El uno contra uno, su mejor habilidad

Otro punto alto viene de la identificación de jugar a campo abierto o cerrado. En campo abierto, sin ser rapidísimo, es inteligente para correr hacia su arco y se caracteriza por ser un central ‘tiempista’ y que cubre la zona, mas no al jugador con el balón. En campo cerrado es donde más cómodo se siente, porque no tiene que ir sobre el ritmo impuesto por el rival, y fácilmente, se impone en su mejor faceta: el uno contra uno. Es un central más estático que prodigio del anticipo.

Quizás uno de los trabajos donde más ha mejorado ha sido en el juego aéreo. Al principio, en el Cádiz, era endeble y los contrincantes se oponían con facilidad, como Joselu Sanmartín, Álvaro Morata, Antonio Sánchez de la Calle y demás. Pero, poco a poco, ha venido mejorando y ha sido capaz de ofrecer una seguridad en este indicador. Es fuerte en ambas áreas por su salteo, pero su posicionamiento no es estándar. A ver si termina de convertirse en un peligro inminente para las jugadas de estrategia a la par de Pedro Franco, como la pareja Miranda-Godín en el Atlético de Madrid.

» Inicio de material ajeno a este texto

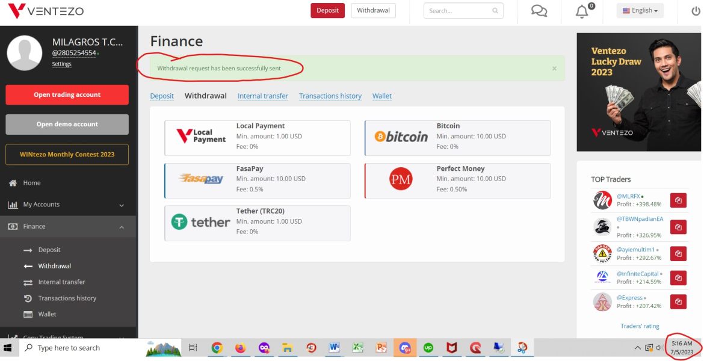704x361 pixels.
Task: Open Google Chrome from the taskbar
Action: click(x=217, y=348)
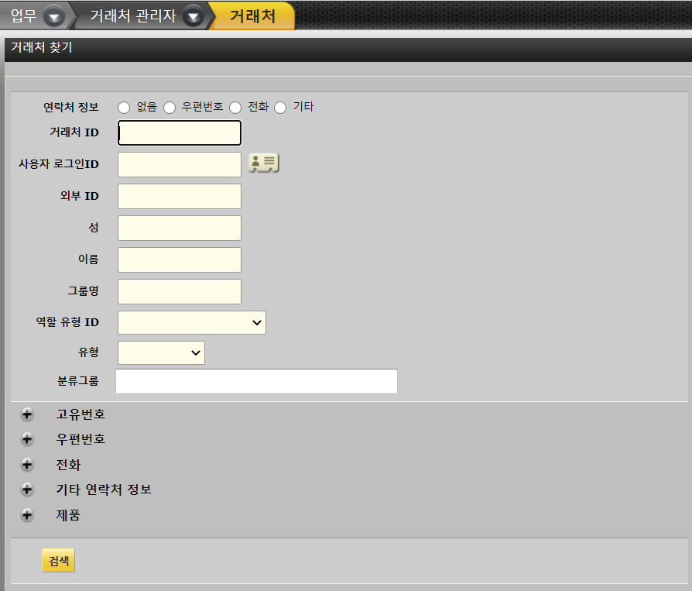Focus the 분류그룹 text field
Image resolution: width=692 pixels, height=591 pixels.
[x=256, y=381]
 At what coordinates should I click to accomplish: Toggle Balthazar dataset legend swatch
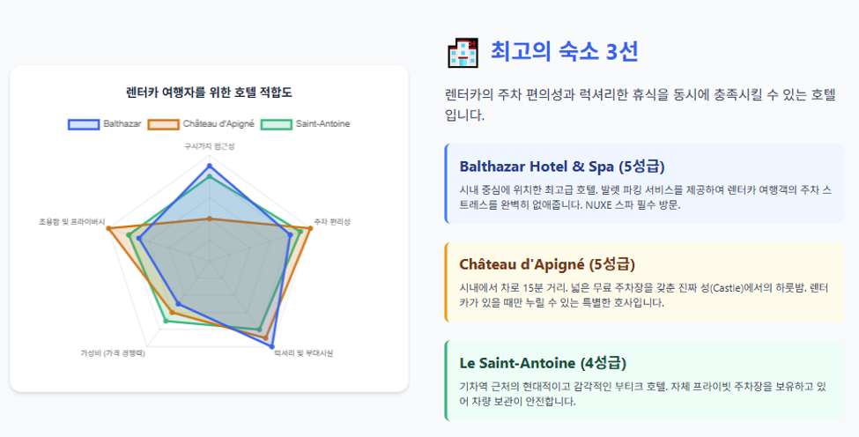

Merecida convocatoria la de Jeison Murillo, que a partir de este llamado sea un punto mayor de inflexión y se termine consolidando en cada uno de los listados del argentino José Néstor Pékerman. Stefan Medina, Éder Álvarez Balanta, Pedro Franco y Jeison, los centrales del hoy y del mañana. Y él, además, el mandamás.